We use Cox proportional hazards regression models to measure the risk of death involving coronavirus (COVID-19) following infection by the Omicron variant compared with the Delta variant.

The risk of death involving COVID-19 was estimated to be 67% lower (hazard ratio: 0.33, 95% confidence interval: 0.24 to 0.45) following Omicron infection relative to Delta. This was after adjusting for sex, age, vaccination status, previous COVID-19 infection, calendar time, ethnicity, Index of Multiple Deprivation rank, household deprivation, university degree, keyworker status, country of birth, main language, region, disability, and the number of pre-existing conditions.
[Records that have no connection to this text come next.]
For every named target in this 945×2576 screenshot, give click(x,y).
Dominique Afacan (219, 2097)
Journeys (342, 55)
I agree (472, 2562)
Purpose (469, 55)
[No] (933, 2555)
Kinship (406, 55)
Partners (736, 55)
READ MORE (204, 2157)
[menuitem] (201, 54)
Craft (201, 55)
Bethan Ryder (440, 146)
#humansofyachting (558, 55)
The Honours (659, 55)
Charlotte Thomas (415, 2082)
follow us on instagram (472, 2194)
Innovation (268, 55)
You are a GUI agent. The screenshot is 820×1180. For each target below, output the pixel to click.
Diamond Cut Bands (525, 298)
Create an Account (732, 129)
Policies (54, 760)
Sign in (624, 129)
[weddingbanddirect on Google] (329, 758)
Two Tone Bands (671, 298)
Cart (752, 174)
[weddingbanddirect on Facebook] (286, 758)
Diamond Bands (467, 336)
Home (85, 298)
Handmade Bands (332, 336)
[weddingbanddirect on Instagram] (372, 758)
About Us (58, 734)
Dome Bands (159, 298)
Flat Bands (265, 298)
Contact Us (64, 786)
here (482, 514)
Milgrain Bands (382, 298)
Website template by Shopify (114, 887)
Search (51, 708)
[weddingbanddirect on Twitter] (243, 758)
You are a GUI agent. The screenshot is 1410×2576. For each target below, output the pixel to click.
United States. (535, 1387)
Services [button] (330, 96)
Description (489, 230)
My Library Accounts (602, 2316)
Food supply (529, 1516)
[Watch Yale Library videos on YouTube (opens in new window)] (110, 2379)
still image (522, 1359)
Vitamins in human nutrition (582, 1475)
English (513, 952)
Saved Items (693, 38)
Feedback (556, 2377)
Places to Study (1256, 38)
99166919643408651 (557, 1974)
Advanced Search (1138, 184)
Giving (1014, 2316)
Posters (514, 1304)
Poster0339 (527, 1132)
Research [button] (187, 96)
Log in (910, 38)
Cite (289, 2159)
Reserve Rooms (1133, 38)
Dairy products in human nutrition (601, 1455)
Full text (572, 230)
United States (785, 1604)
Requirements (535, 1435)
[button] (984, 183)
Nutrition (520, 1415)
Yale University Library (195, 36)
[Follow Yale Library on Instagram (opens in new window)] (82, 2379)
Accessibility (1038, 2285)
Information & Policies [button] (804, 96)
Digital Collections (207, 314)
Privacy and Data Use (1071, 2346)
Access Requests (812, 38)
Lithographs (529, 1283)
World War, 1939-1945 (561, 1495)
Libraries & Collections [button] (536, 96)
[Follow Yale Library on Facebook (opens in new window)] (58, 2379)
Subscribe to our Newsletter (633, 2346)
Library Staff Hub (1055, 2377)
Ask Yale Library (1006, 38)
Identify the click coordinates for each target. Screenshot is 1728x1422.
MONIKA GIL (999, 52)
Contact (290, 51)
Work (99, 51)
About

We also assessed if the difference in the risk of death involving COVID-19 between Omicron and Delta variants varied by age and sex. The risk of death varied by age, with those aged under 70 years (Aged 18-59 years: hazard ratio: 0.13, 95% confidence interval: 0.06 to 0.30; Aged 60-69 years: hazard ratio: 0.14, 95% confidence interval: 0.05 to 0.36) having a greater reduction in the risk of COVID-19 death with Omicron compared with Delta than individuals aged 70 years and over (hazard ratio: 0.45, 95% confidence interval: 0.16 to 1.24).

We also show that the reduction in the risk of death involving COVID-19 following Omicron relative to Delta is significantly greater in males (hazard ratio: 0.25, 95% confidence interval: 0.17 to 0.37) than females (hazard ratio: 0.43, 95% confidence interval: 0.28 to 0.68).

There was no evidence that the relative risk of death involving COVID-19 varied for Omicron relative to Delta given the number of pre-existing health conditions (see the accompanying dataset).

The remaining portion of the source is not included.